I was born in June of 1994, right in the middle of the “Millennial” generation. Several sources disagree on when the true millennial generation begins and ends, but the term generally encompasses people who were born between the early 1980’s and the early 2000’s. We are the generation that saw the rise of technology, the fall of the Twin Towers and we will witness one of the most important and polarizing elections in the history of the United States - the 2016 Presidential Election. Yet, we are constantly deemed one of the most apathetic generations in politics.

Millennials have overtaken the Baby Boomer generation by about half a million people as of 2015. The Baby Boomer generation, defined by the huge increase in population after WWII, has long been seen as the most populous generation. It peaked in 1999 at a total of 78.8 million people. As Baby Boomers are dying and Millennials are coming of age, the shift in policy, economics and education becomes more apparent every year and every election.

Millennials are more likely to have college degrees than other generations. They are also more likely to study social sciences and applied fields than other generations. Conversely, there has been a huge decrease in millennials studying education. As a student at SUNY Potsdam, the oldest education school in the SUNY system, I found this fact very interesting. I actually began my education at Potsdam as a Music Education student, but after my sophomore year, I decided to focus more on performing and business than education. Because more millennials are pursuing college degrees, many millennials are also reliant on student loans and scholarships to attend college. This has already proven to be a huge factor in how millennials are deciding to vote. Candidate Bernie Sanders had a huge millennial following because of his proposals for cutting tuition costs at public universities.

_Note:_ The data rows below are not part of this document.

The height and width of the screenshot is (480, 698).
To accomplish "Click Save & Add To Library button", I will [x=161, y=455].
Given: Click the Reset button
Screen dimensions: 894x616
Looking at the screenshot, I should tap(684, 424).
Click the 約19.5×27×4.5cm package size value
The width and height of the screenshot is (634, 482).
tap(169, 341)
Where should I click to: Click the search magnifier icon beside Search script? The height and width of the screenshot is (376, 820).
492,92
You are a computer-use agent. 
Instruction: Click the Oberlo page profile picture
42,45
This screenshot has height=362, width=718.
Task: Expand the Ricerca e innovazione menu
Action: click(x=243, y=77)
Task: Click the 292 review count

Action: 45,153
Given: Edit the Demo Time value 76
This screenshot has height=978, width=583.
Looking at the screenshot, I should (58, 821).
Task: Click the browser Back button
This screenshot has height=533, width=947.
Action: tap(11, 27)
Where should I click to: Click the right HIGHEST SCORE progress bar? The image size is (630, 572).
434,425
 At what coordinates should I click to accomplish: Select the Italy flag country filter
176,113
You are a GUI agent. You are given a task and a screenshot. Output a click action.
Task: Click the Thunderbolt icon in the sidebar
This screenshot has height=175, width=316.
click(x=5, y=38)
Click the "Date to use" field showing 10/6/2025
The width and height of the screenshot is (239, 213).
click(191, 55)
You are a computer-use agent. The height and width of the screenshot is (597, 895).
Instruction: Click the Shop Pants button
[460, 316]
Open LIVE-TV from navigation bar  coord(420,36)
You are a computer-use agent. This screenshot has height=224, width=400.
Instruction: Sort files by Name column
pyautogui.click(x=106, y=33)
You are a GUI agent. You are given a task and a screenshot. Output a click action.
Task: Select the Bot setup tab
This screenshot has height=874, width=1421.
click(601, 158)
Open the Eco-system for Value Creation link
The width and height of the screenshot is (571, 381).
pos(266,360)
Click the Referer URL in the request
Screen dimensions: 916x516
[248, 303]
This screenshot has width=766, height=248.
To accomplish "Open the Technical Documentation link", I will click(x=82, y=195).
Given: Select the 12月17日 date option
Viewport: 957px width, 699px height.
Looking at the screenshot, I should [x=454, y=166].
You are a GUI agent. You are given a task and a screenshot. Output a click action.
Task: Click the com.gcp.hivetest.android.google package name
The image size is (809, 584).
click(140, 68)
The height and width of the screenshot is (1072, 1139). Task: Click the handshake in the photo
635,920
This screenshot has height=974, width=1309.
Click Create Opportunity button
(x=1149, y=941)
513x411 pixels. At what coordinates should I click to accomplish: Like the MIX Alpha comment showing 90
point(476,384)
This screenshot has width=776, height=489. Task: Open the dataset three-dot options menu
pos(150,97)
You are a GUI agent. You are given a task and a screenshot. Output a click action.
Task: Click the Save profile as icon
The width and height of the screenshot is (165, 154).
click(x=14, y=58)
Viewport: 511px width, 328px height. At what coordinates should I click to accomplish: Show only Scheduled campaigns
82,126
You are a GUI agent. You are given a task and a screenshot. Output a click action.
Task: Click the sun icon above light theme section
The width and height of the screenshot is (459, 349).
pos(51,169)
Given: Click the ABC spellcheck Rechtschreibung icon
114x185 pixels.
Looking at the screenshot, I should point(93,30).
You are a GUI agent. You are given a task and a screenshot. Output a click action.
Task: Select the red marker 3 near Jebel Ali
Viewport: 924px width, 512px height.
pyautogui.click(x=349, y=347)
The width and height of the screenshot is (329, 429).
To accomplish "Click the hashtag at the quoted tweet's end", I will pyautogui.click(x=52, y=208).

So why is the millennial vote so important in 2016? Like I mentioned early, our generation saw the rise of technology - Technology shaped us and in return, we have shaped it. Social media has become a huge asset on the campaign trail. Twitter and Facebook are the largest ways for candidates to reach their voters, particularly their millennial voters. I’ll be the first to admit that I am overly attached to my cell phone and I follow several politicians on Twitter. Unfortunately, like all social media, using Twitter can sometimes backfire on candidates, like the Twitter fight between Donald Trump and Hillary Clinton in early June of 2016. Political pundits also use social media to comment on the campaign, like John Oliver’s twenty-two minute rant on Donald Trump, resulting in the hashtag #MakeDonaldDrumpfAgain. The use of technology and social media in modern presidential campaigns is unavoidable and millennials are taking notice.

When I took AP Government and Politics in my senior year of high school, we were required to register to vote and we spent a lot of time discussing the 2012 political election. Social media had begun playing a role in presidential campaigns, taking the place of more traditional television campaigns, but was still in its infancy as a political tool. Many of our discussions resulted in our teacher pleading with us to go out and vote as often as we could once we turned eighteen. Millennial voter turnout in 2012 charted at about fifty percent, meaning that only half of millennials that are eligible to vote showed up to the polls and cast their votes. This number was only twenty percent during the midterm election of 2014. About fifty percent of millennials say that they will definitely vote in the 2016 election. About eighteen percent respond that they follow the election very closely, with another forty-two percent responding that they follow the election somewhat closely.

The millennial generation is now the largest living generation in the United States and our numbers are only expected to grow, peaking at around 81 million in 2036. In some other countries, voting is compulsory, meaning that if you do not show up to vote, you can be fined. When we have the largest numbers, why are we allowing other generations to sway elections? We have the population to make a difference in the upcoming Presidential election, so let’s use it.